Mobilization speed in late 1930s

An often repeated calculation in the lead-up to WWI was the fact that while France and Germany could complete their planned mobilizations (as in- getting every reservist slated to participate in their war various plans into his unti and to the frontiers) in two weeks, Russia could only complete said mobilization in six weeks.

To be sure, Russia ended up taking up offensive operations much sooner than Germany predicted (or it's own generals wanted, and with rather detrimental results Vs Germany) and found it's plans for supplying the troops it eventually mobilized sadly lacking. But the point is that the perception of the decision makers were that Russia's opponents had a short window of opportunity to defeat France before turning Eastwards and rebuffing

The dynamics of particular WWII made this less relevant- I have no Idea how long it took Germany to mobilize all the forces that participated in the conquest of Poland (Polish forces seem to have failed to complete mobilization before being overrun), and by the time the phony war ended all the major combatants were already mobilized.

Does anybody have any details regarding mobilization speeds OTL?

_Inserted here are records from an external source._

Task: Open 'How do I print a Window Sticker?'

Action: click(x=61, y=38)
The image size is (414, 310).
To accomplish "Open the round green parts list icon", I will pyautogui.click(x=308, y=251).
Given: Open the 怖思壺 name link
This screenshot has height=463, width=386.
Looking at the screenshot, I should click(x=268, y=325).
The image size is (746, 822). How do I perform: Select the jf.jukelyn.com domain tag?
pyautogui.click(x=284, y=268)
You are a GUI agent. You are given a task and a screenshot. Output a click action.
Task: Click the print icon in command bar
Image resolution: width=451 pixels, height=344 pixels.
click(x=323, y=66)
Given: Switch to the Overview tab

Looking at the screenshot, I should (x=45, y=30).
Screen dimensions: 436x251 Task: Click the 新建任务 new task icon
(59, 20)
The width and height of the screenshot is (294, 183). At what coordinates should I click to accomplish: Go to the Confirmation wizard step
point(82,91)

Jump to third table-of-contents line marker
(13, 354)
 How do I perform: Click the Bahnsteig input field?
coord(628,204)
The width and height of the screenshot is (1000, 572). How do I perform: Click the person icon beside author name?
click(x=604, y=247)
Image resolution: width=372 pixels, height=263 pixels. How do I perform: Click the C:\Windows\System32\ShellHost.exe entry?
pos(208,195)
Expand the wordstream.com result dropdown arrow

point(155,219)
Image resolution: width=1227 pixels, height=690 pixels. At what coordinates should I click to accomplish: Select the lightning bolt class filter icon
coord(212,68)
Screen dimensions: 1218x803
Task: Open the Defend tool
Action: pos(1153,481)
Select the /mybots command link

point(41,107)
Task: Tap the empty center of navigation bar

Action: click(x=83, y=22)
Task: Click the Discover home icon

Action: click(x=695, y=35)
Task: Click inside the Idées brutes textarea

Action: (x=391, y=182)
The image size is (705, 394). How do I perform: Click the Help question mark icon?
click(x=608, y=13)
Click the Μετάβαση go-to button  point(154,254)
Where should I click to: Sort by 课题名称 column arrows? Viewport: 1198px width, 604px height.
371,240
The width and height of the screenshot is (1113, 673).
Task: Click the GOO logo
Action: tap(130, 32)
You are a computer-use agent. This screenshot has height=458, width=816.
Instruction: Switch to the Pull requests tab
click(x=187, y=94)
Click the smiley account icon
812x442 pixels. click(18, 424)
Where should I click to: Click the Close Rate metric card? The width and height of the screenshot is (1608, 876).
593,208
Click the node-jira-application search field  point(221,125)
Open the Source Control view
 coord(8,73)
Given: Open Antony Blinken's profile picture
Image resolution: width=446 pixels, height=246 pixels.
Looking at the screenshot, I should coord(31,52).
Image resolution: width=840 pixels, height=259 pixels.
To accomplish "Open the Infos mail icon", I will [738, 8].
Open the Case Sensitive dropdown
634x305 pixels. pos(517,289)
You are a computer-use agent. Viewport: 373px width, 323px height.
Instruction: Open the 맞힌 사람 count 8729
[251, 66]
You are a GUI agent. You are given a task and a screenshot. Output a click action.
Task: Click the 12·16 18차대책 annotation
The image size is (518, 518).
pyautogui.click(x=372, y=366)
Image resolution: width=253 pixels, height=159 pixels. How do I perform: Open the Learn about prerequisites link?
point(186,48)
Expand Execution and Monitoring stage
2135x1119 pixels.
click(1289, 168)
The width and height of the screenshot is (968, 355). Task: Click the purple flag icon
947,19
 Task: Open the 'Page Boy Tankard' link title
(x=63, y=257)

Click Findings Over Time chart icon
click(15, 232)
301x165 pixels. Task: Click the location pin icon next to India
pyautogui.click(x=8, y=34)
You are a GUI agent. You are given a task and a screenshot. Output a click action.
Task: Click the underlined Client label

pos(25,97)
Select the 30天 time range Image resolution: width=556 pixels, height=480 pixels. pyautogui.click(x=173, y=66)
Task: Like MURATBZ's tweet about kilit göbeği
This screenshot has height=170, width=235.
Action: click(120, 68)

Absent WWI and the totalitarian regimes it spawned, and assuming all major polities survive in more or less the same alliance configuration (Russia-France Vs Germany-Austria with Italy and GB ambigiuous) what kind of gap is likely between the period Russia would require to mobilize for offensive operations in the Russian battle plans and German perceptions?

obviously, all other things being equal, the Schlieffen plan is scrap by the 1930s and probably much earlier. But still, what are the likely numbers?
 
Part of "Russias" or the Red Armies mobilization was the size in men. Double the others in most years. Then there was distance and the thinner railway system.
 
Part of "Russias" or the Red Armies mobilization was the size in men. Double the others in most years. Then there was distance and the thinner railway system.

Right, the need to move more men recruited from a much less densely populated and much larger area, over less railways (and more badly managed and constructed railways) per square mile, worse roads and with less in the way of modern communications.

But those gaps were narrowing in the early 20th century- railway density was increasing, road quality was improving, and population density and urbanization was growing.
Russian bottlenecks in getting men to the front were widening. By the 1930s motorized transport means that getting men to the railheads will also become much easier.

While the bottle itself (manpower reserves and production capacity) was also not increasing relative to the CP, to the same extent many writers claim, the speed of mobilization, and the ability to supply men who were mobilized over the vast distances of Russia were. My question is- to what extent? I never really ran across Red Army mobilization plans for the 1930s so I don't even have any yardstick to compare this by.